# Exercise material
---+---

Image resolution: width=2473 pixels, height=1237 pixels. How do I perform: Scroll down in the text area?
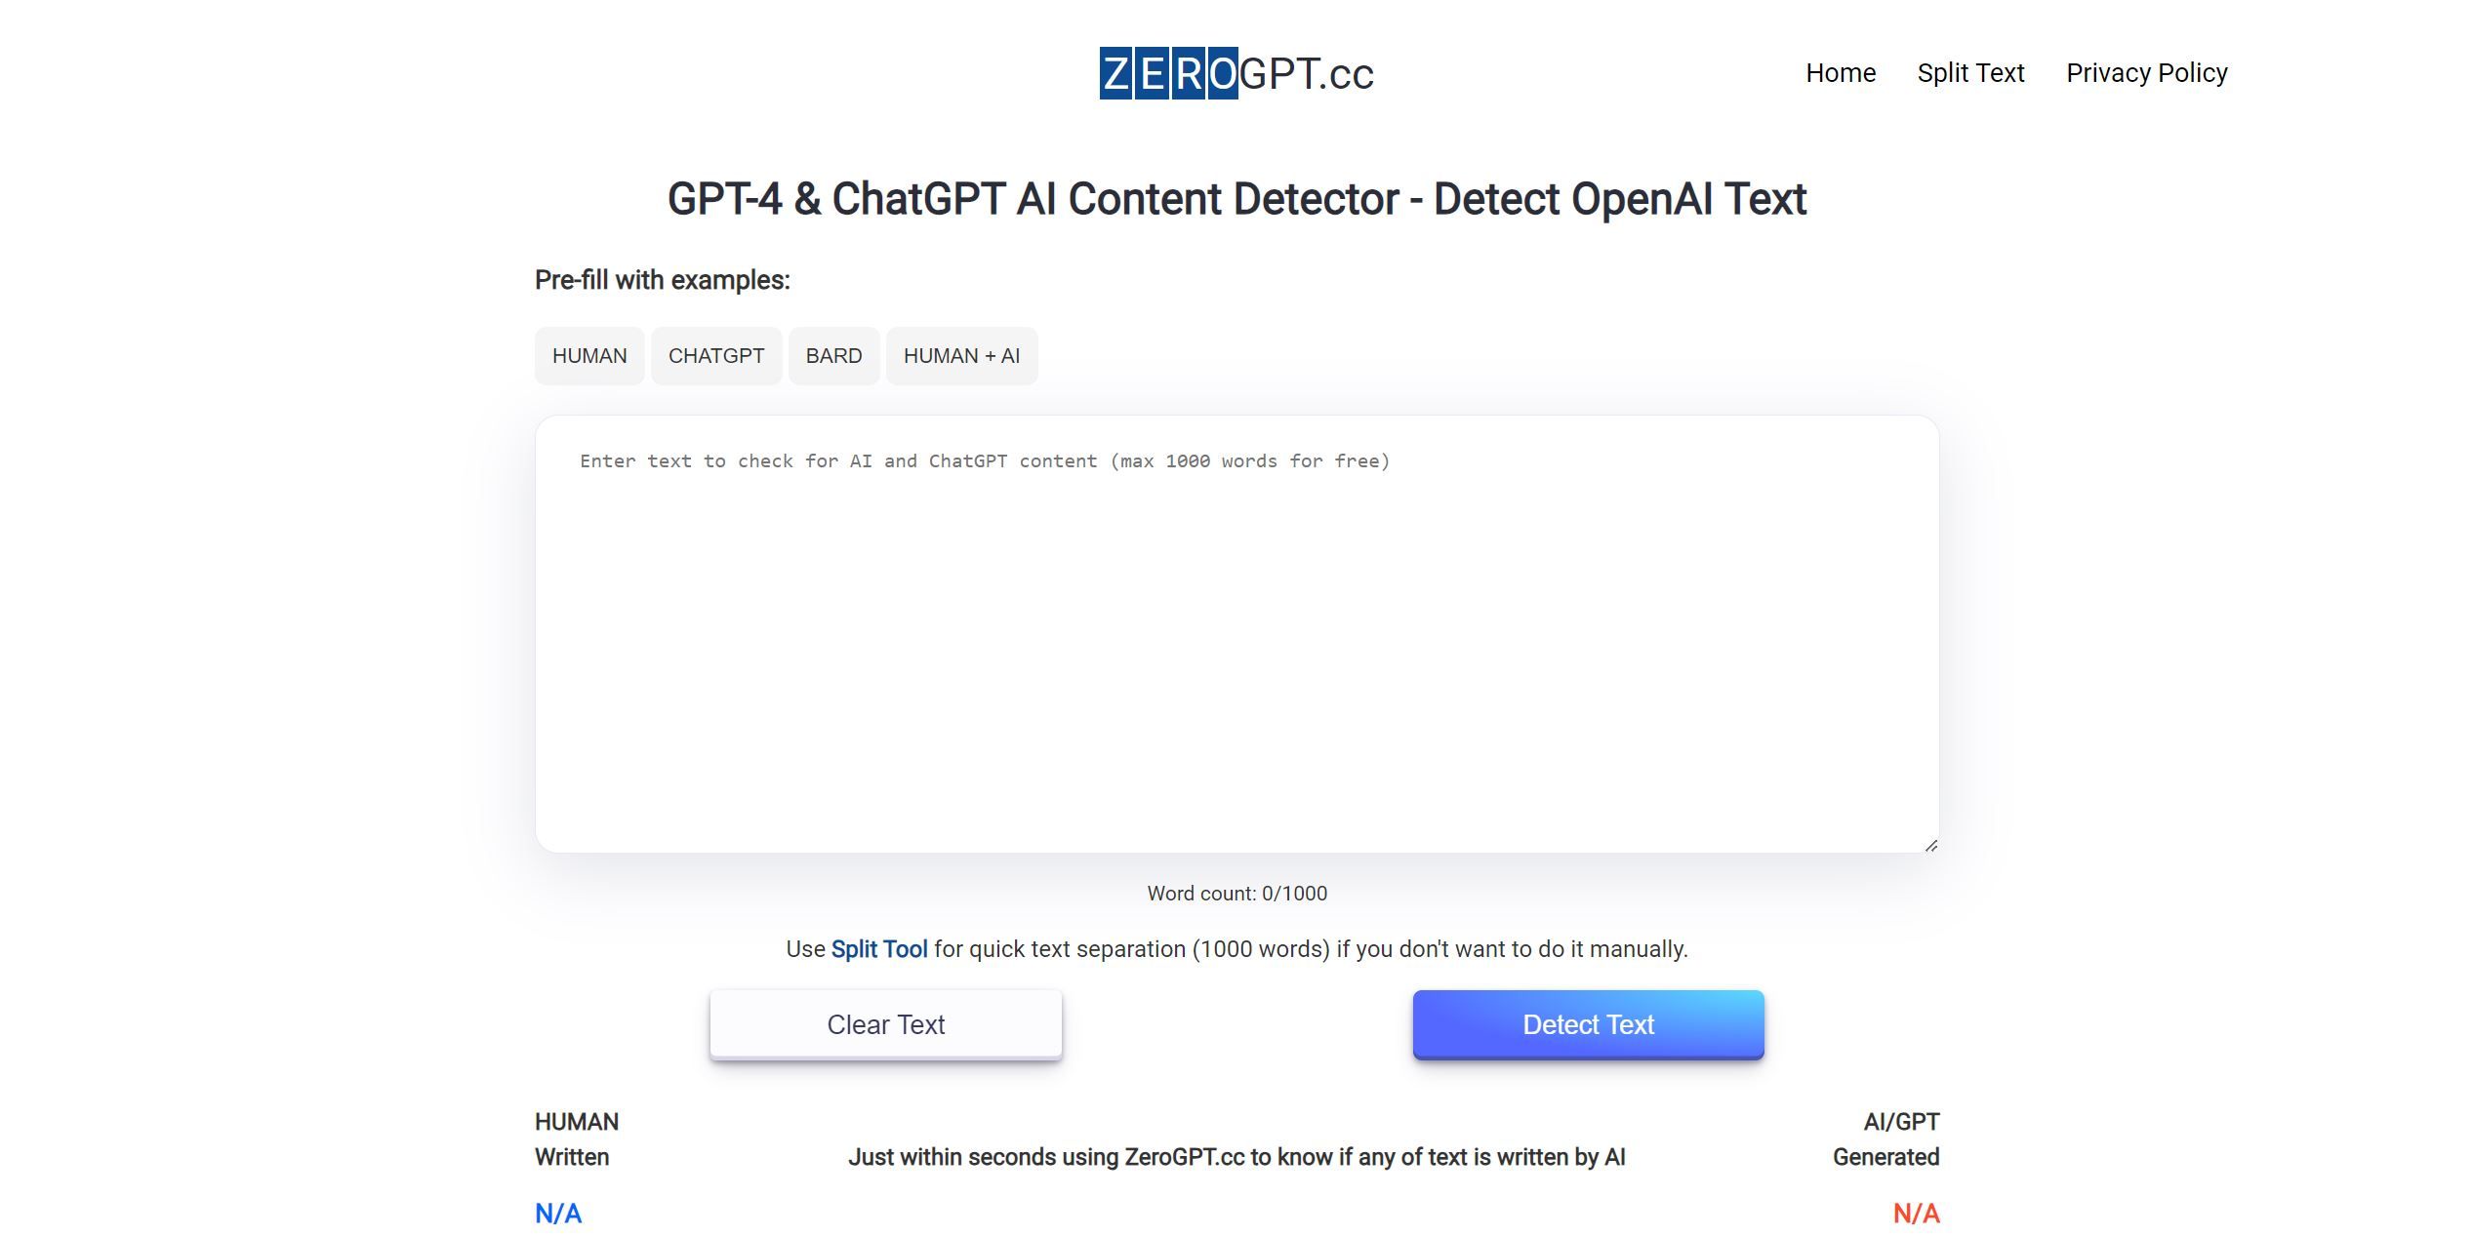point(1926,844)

---+---

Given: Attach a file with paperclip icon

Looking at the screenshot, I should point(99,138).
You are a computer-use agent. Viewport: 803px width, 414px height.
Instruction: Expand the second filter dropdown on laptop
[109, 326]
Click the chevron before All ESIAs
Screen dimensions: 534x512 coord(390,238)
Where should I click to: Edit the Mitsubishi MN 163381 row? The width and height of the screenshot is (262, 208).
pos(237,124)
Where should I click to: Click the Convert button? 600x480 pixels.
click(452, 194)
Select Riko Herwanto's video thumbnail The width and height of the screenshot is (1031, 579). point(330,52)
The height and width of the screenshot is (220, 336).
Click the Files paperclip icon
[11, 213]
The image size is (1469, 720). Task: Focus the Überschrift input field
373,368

---+---

# Short task
Reproduce the material above verbatim, from the line with "Image resolution: width=2473" to the line with "point(1926,844)", leaving out the pictures.

# Right answer
Image resolution: width=2473 pixels, height=1237 pixels. How do I perform: Scroll down in the text area?
point(1926,844)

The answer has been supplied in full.